5. So there’s email, phones and telly? (No, Minna.
Part of the appeal of the programme is to assess how a family deals with the isolation.)

‘I see.’ I smiled at her. ‘That’s all been most helpful. Thank you and I have no more questions.’ I’d be willing to bet everything that this whole brilliant idea was all hers — she looked to me like a reincarnation of a medieval torturer.

Mum took over. ‘I’m ninety-eight per cent certain I’m going to refuse to do this.’

Cara smiled her patronising smile, while mine was more of a relaxed one tinged with triumph.

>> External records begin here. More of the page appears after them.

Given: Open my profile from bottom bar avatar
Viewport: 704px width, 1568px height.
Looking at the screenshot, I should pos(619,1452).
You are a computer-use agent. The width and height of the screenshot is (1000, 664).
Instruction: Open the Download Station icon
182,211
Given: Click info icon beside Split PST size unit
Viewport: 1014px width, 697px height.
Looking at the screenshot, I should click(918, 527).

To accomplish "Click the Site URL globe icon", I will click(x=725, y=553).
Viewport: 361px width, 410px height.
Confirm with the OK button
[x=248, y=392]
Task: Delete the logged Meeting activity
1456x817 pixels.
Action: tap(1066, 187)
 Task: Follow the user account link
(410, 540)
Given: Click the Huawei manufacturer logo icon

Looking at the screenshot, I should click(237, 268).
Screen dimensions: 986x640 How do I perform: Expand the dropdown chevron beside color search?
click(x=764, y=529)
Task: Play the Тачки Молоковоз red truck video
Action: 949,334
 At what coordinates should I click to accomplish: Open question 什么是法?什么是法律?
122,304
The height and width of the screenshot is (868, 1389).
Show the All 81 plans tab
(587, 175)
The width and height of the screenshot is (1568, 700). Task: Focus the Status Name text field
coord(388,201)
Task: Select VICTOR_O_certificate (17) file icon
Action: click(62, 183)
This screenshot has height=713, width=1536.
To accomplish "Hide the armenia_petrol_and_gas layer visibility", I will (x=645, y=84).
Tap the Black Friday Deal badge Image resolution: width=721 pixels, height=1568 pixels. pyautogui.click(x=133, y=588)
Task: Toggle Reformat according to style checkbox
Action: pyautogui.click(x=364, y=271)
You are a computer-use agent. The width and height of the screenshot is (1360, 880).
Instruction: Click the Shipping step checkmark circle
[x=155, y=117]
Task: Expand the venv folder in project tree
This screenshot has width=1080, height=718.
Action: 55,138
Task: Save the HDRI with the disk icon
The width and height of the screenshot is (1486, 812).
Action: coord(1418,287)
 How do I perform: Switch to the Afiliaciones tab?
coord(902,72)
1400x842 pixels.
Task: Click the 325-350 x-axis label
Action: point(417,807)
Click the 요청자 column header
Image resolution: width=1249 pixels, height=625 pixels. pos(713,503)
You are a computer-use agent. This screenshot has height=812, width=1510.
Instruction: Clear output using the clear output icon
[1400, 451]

‘Do you have any questions anyway?’ Cara asked.

‘No,’ said Mum. ‘I don’t.’

Dad just didn’t get it. When they’d all packed up and gone, he said, ‘Well, what do you think? Doesn’t it sound like just the most amazing opportunity?’

Mum gave it to him straight. ‘I’m not doing it, Wes. It’s outrageous.’

I cheered.

Dad didn’t seem too worried. ‘We don’t have to give them a definite answer till Monday. Think about it, Liv. That’s all I ask.’ He grinned at her. ‘Noah’s keen. You’d be depriving him of a life-enhancing experience.’

Life enhancing? He had to be joking.

I decided to go over to Jax’s house but, of course, we had to do the whole drama of where was I going and could I be trusted first.

‘Just put a tracking device on me, why don’t you?’ I shouted.

‘Believe me,’ said Mum, ‘if I could, I would.’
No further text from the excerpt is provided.